Chapter 1 Background, Goals and Data

1.1 Environmental Data Science

Data science is an interdisciplinary field that uses scientific methods, processes, algorithms and systems to extract knowledge and insights from noisy, structured and unstructured data (Wikipedia). A data science approach is especially suitable for applications involving large and complex data sets, and environmental data is a prime example, with rapidly growing collections from automated sensors in space and time domains.

Environmental data science is data science applied to environmental science research. In general, data science can be seen as being the intersection of math and statistics, computer science/IT, and some research domain, and in this case it’s environmental (Figure 1.1).

FIGURE 1.1: Environmental data science

1.2 Environmental Data and Methods

The methods needed for environmental research can include many things since environmental data can include many things, including environmental measurements in space and time domains.

data analysis and transformation methods
- importing and other methods to create data frames
- reorganization and creation of fields
- filtering observations
- data joins
- reorganizing data, including pivots
visualization
- graphics
- maps
- imagery
spatial analysis
- vector and raster spatial analysis
  - spatial joins
  - distance analysis
  - overlay analysis
  - terrain modeling
- spatial statistics
- image analysis
statistical summaries, tests and models
- statistical summaries and visualization
- stratified/grouped summaries
- confirmatory statistical tests
- physical, statistical and machine learning models
- classification models
temporal data and time series
- analyzing and visualizing long-term environmental data
- analyzing and visualizing high-frequency data from loggers

1.3 Goals

While the methodological reach of data science is very great, and the spectrum of environmental data is as well, our goal is to lay the foundation and provide useful introductory methods in the areas outlined above, but as a “live” book be able to extend into more advanced methods and provide a growing suite of research examples with associated data sets. We’ll briefly explore some data mining methods that can be applied to so-called “big data” challenges, but our focus is on exploratory data analysis in general, applied to environmental data in space and time domains. For clarity in understanding the methods and products, much of our data will be in fact be quite small, derived from field-based environmental measurements where we can best understand how the data was collected, but these methods extend to much larger data sets. It will primarily be in the areas of time-series and imagery, where automated data capture and machine learning are employed, when we’ll dip our toes into big data.

> [PROVIDED INFORMATION]:

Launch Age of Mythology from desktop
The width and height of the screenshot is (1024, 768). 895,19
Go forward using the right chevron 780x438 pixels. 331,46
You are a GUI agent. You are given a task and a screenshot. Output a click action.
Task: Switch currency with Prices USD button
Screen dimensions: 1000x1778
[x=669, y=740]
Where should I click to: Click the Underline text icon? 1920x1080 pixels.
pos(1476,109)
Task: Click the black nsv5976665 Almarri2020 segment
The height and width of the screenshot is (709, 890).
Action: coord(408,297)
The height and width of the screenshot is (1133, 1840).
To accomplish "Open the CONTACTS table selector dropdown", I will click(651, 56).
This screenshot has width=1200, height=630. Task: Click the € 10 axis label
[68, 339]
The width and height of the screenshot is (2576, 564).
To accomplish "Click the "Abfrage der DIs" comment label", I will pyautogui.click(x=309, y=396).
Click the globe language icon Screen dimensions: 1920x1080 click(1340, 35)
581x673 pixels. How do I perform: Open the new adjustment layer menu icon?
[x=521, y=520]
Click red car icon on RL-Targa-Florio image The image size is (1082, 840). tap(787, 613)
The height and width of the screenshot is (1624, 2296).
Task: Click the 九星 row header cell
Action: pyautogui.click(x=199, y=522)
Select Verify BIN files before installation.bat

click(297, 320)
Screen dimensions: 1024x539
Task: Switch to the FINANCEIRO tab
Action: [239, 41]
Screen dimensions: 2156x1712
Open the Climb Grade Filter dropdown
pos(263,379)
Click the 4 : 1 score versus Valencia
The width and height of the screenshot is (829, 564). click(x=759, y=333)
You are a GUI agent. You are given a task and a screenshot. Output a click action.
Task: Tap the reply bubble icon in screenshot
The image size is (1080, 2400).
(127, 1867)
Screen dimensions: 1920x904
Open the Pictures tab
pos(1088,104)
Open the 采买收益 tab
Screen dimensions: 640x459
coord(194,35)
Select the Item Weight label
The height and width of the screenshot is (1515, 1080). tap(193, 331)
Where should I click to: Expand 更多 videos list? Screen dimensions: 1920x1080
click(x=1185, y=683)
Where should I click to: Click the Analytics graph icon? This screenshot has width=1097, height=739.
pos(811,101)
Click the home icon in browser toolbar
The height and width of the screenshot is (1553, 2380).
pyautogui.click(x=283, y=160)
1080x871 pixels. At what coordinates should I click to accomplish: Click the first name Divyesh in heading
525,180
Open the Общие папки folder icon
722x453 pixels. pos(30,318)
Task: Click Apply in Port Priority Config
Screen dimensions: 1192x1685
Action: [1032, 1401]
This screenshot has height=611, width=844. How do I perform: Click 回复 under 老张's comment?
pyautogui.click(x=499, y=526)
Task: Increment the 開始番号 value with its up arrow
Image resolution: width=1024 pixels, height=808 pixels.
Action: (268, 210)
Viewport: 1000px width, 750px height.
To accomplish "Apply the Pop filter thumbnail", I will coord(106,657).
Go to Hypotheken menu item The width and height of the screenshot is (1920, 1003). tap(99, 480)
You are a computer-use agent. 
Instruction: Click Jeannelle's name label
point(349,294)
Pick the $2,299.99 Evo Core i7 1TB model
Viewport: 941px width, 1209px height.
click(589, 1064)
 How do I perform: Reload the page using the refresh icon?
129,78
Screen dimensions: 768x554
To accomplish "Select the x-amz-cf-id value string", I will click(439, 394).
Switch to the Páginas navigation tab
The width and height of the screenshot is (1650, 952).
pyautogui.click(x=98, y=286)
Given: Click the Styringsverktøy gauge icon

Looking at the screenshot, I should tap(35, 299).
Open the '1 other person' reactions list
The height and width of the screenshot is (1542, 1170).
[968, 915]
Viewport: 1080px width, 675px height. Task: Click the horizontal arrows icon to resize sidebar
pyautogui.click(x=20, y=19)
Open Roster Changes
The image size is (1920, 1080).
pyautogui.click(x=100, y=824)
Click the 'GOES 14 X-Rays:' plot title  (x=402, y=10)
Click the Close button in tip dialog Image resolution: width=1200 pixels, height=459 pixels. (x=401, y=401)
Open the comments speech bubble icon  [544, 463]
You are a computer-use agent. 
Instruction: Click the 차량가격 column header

> [TASK STATEMENT]:
Rewrite the environmental data science text from "FIGURE 1.1: Environmental" up to and including "measurements in space and time domains.", replacing "environmental measurements" with "environmental observations". The entries have no connection to the environmental data science text.

> [WORKED SOLUTION]:
FIGURE 1.1: Environmental data science

1.2 Environmental Data and Methods

The methods needed for environmental research can include many things since environmental data can include many things, including environmental observations in space and time domains.